Lucas attacked her for signing a bill that makes the Macon-Bibb County Commission a nonpartisan body.
But Paris is proud of consolidation overall, which she said has streamlined local government and ended city versus county rivalry.
“The biggest thing for me is that it has been a unifier,” she said. “We are now one entity that I think will be more responsible and accountable” to voters.
In District 26 overall, “it’s really jobs, it’s always jobs, education and health care,” Paris said. “When people don’t have access to a good education, that means that they’re going to have a very limited chance of making a good living.”
She said making sure everyone has access to a sound education is key. And she agreed that Twiggs and Hancock especially are in “dire need” of some kind of medical facility.
During her term under the Gold Dome, Paris joined the rest of the Senate’s Democratic women by walking out of the chamber in protest over two bills. Senate Bill 438 from 2012 barred state employee insurance coverage of abortion. The bill did not make exceptions for cases of rape and incest. Senate Bill 460 said “religious employers” need not offer contraception in their employee health insurance.

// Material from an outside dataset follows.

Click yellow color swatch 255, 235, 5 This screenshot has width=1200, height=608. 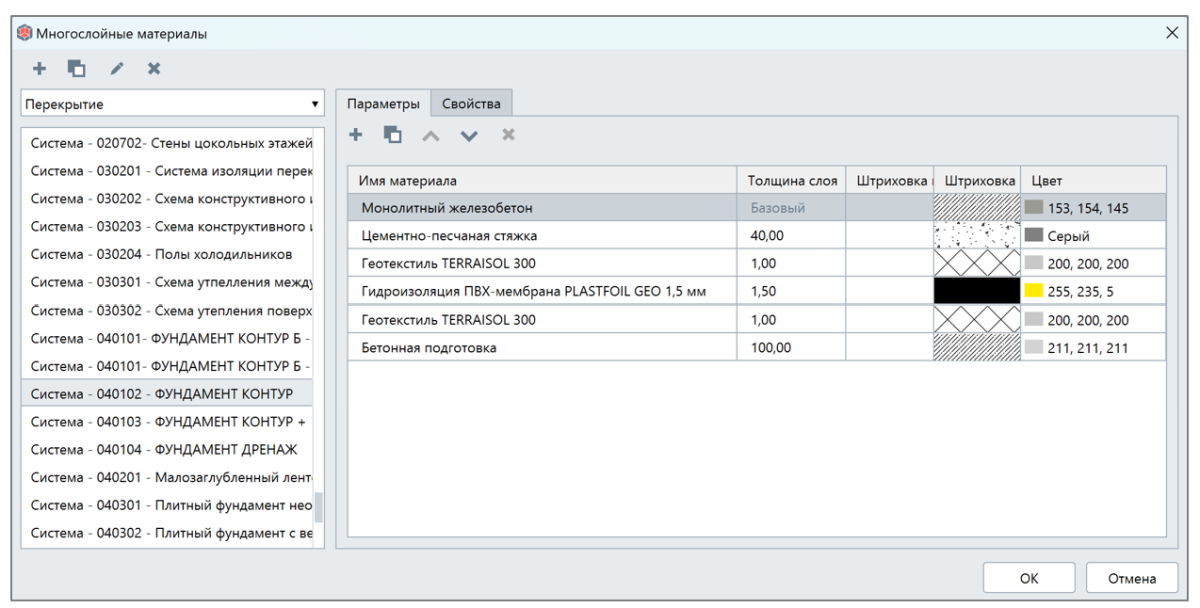point(1035,291)
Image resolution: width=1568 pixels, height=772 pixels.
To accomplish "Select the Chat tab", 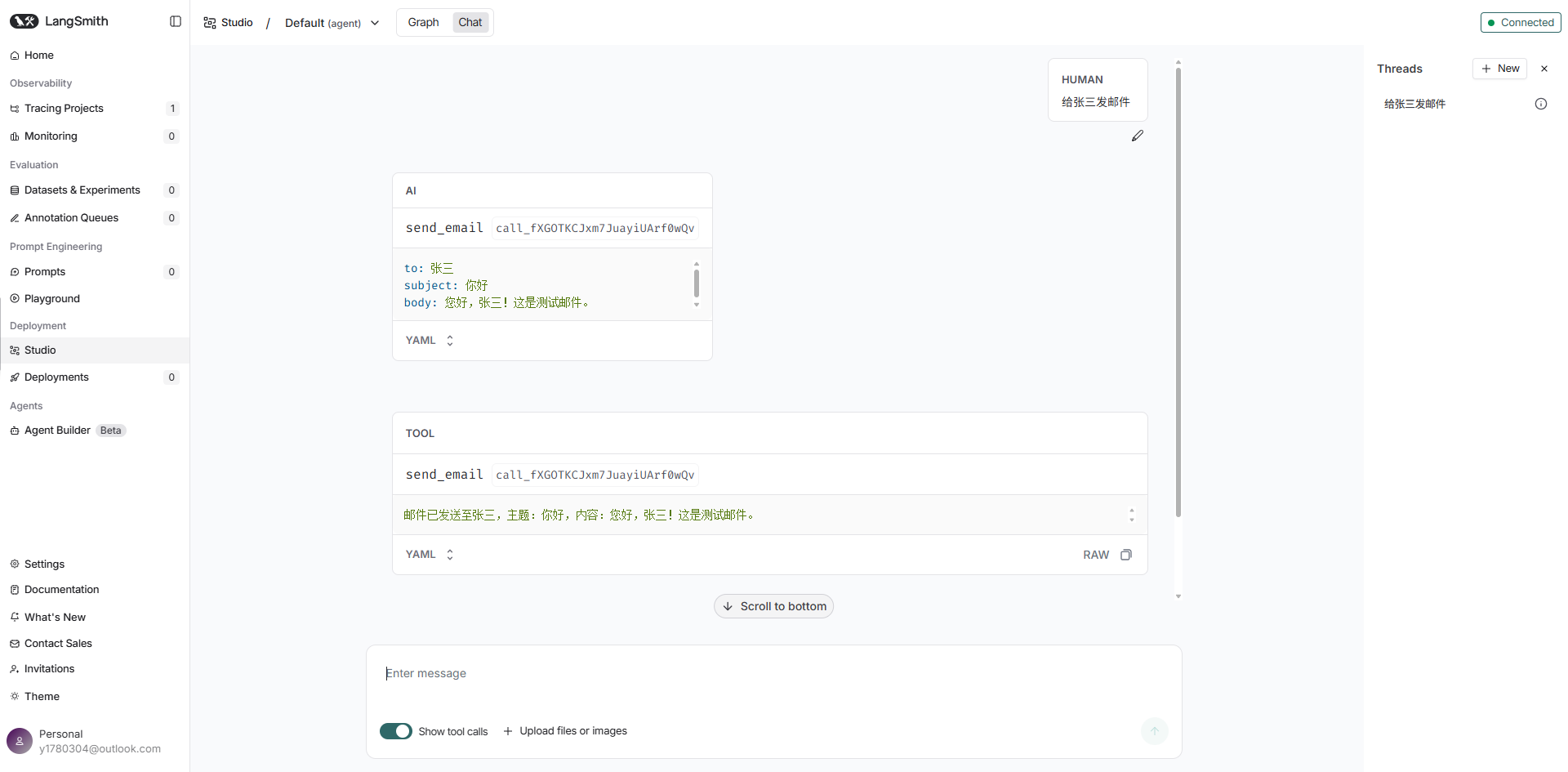I will pyautogui.click(x=470, y=23).
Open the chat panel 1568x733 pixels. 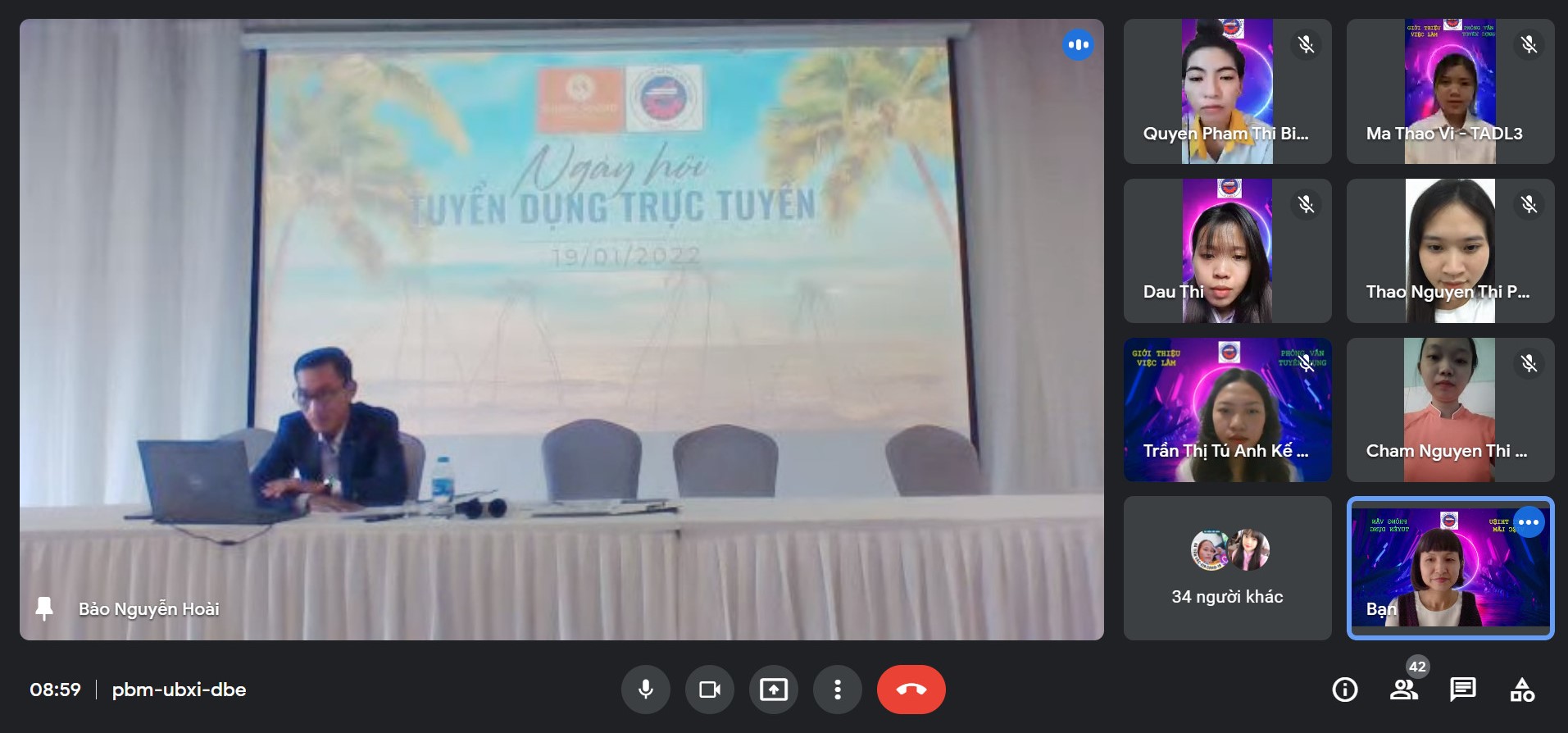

Both bills failed in the House, but Paris said such issues are still high on her priority list.
“When you see people going after others on their health care choices ... you wonder what’s next,” she said.

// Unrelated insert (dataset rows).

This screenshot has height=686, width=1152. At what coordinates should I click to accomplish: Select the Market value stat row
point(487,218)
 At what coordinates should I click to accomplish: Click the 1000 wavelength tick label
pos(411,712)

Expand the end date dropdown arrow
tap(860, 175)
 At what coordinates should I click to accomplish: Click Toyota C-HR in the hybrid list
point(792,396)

Paris said, however, she is someone who can work with state government in Atlanta.
“I’m respected by my colleagues,” she said. “I’m a worker. I’m a person who works for the people.”
In the money contest, during the first three months of 2014, Paris raised about $36,000.
Sitting senators such as Lucas cannot raise money during the first part of the year when they are in session. But in the last three months of 2013, he raised about $15,000.
The legislative job comes with a salary of $17,342 per year, plus per-diem payments. The full Legislature meets for 40 days a year, plus a variable number of Atlanta committee days.
In the off season, it’s up to each lawmaker how much time he or she wants to spend at home on research, speeches, constituent issues and other legislative business.